"Madonna col Bambino" di Ambrogio Lorenzetti

Ambrogio Lorenzetti

Ambrogio Lorenzetti: Madonna col Bambino
Madonna col Bambino della Chiesa di Sant’Angelo (Vico l’Abate), Museo di San Casciano, Val di Pesa.

Sull’opera: “Madonna col Bambino” è un dipinto autografo di Ambrogio Lorenzetti, realizzato con tecnica a tempera su tavola nel 1319 ed è custodito nel Museo di San Casciano, Val di Pesa. 

In precedenza l’opera si trovava nella Chiesa di Sant’Angelo a Vico l’Abate. In basso reca la scritta con la data, riferita al 1319: “A.D. MCCCXVIIII. P(E)R RIMEDIO D(E)L A(N)I(M)A DI BURNACIO. DUCIO DA TOLANO FECELA FARE BERNARDO FIGLIUOLO BURNA …”.
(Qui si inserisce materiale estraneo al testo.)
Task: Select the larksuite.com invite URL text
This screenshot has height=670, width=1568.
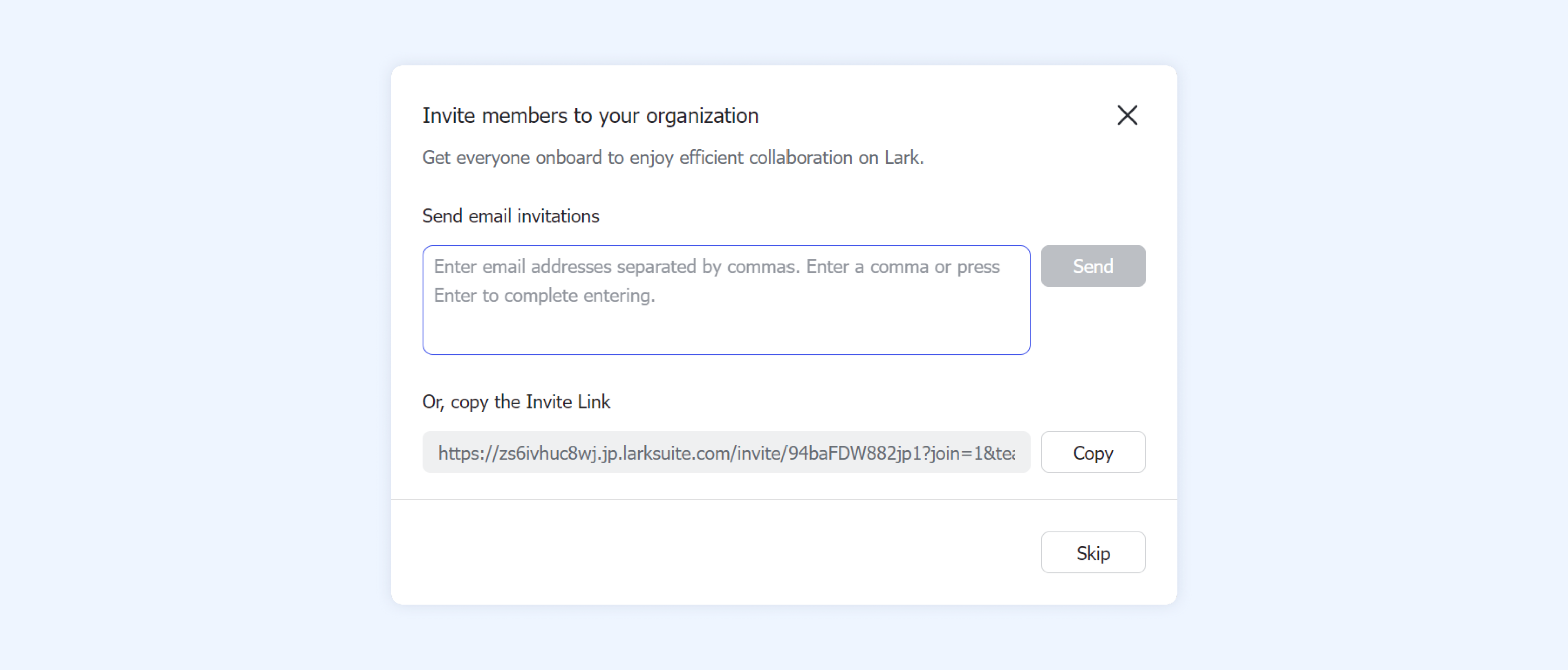Action: pos(726,453)
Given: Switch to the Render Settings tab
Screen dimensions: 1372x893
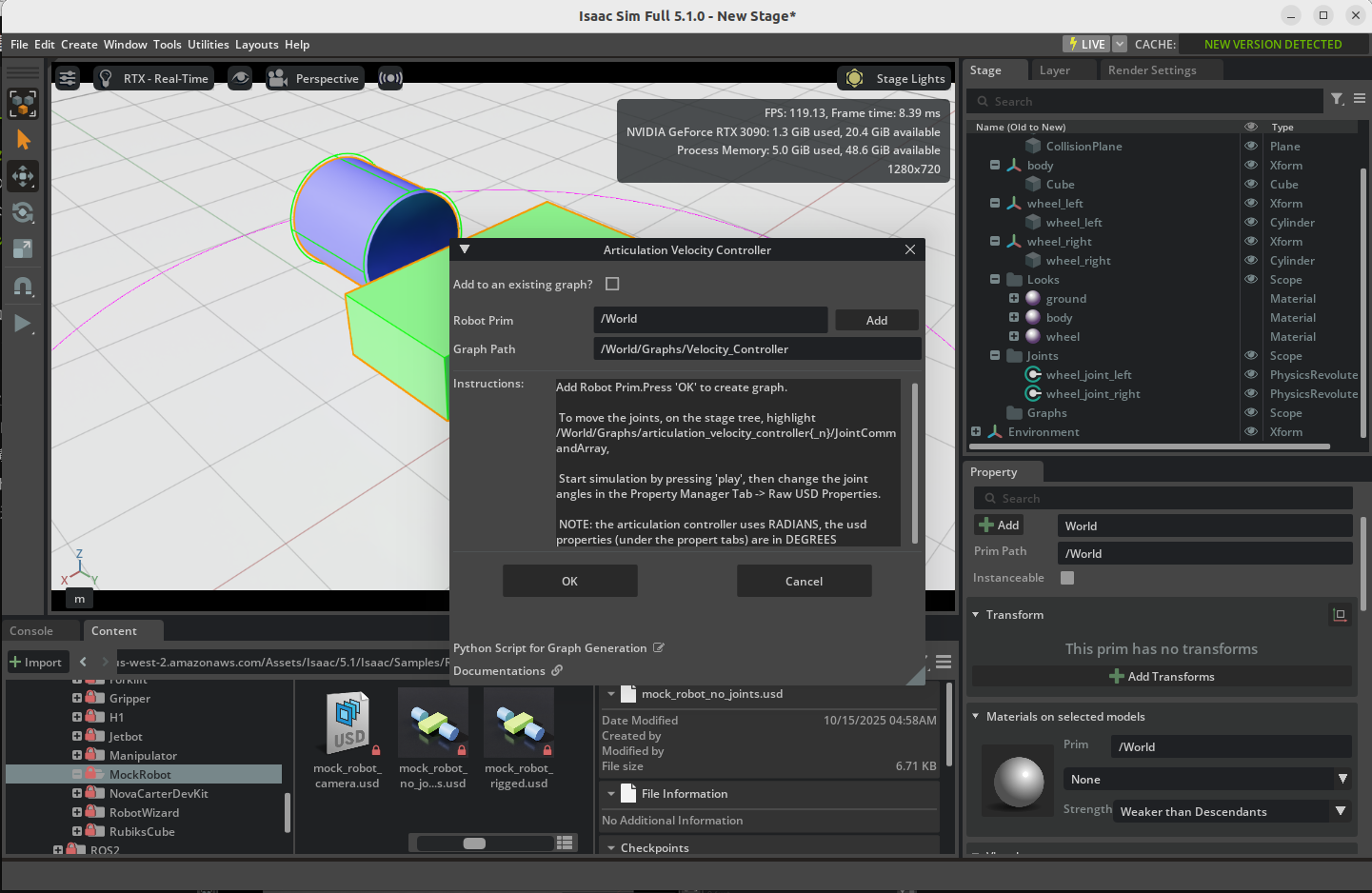Looking at the screenshot, I should point(1151,70).

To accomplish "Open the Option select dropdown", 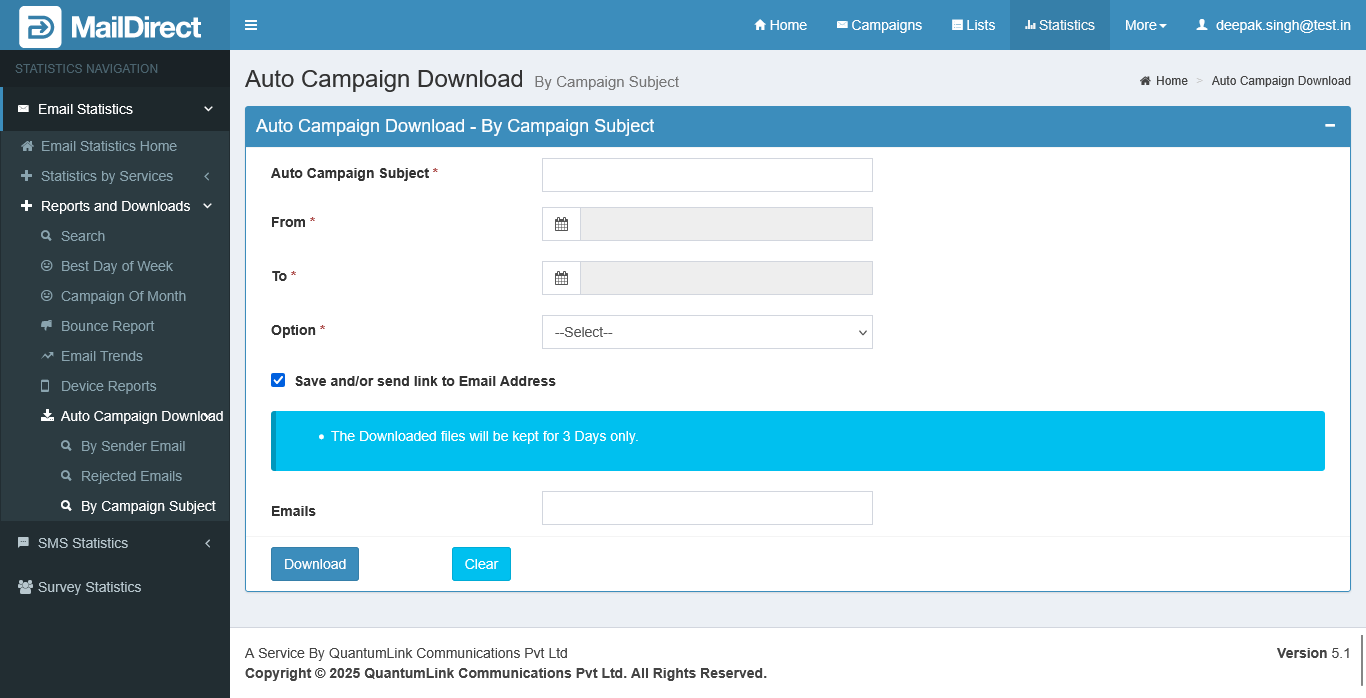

Quello qui rappresentato è il primo dipinto autografo che si conosce di Ambrogio Lorenzetti, attribuito all’artista dal De Nicola nel 1922, il quale evidenziava diverse similitudini stilistiche con la Madonna di Badia a Isola. Più tardi tale assegnazione venne unanimemente accolta dal resto della critica, e questo, come già accennato, ne fa la prima tavola certa di Ambrogio.

La Madonna – seduta in un trono ligneo e ricco di intarsi – col Bambino tra le braccia si trova esattamente al centro della composizione. L’immagine, prettamente ripresa di fronte, domina con tutta la sua monumentalità, in una presenza statuaria viva e possente, che richiama la scultura della Madonna col Bambino (Museo dell’Opera del Duomo, proveniente dalla facciata del Duomo) di Arnolfo di Cambio. Il manto che avvolge la Madonna è reso con un cromatismo denso e con poca caratterizzazione nelle varie pieghe. Il fermo e solido trono ligneo, pieno di spigoli e abbondantemente intarsiato, rende ancor più rigida la ferrea presa della Madonna sul figlioletto, e l’unica libertà concessasi dall’artista è la forte vivacità conferita al  bambino, dalla mole altrettanto possente e con una capigliatura ricciuta, pronto a scalciare da autentico infante.